(Collected data entries)
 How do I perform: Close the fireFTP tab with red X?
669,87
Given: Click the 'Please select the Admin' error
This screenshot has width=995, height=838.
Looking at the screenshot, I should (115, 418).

_Task statement_
Return exactly the lines in the records above, beginning with the one that holds "Given: Click the" and ending with the last.

_Exercise response_
Given: Click the 'Please select the Admin' error
This screenshot has width=995, height=838.
Looking at the screenshot, I should (115, 418).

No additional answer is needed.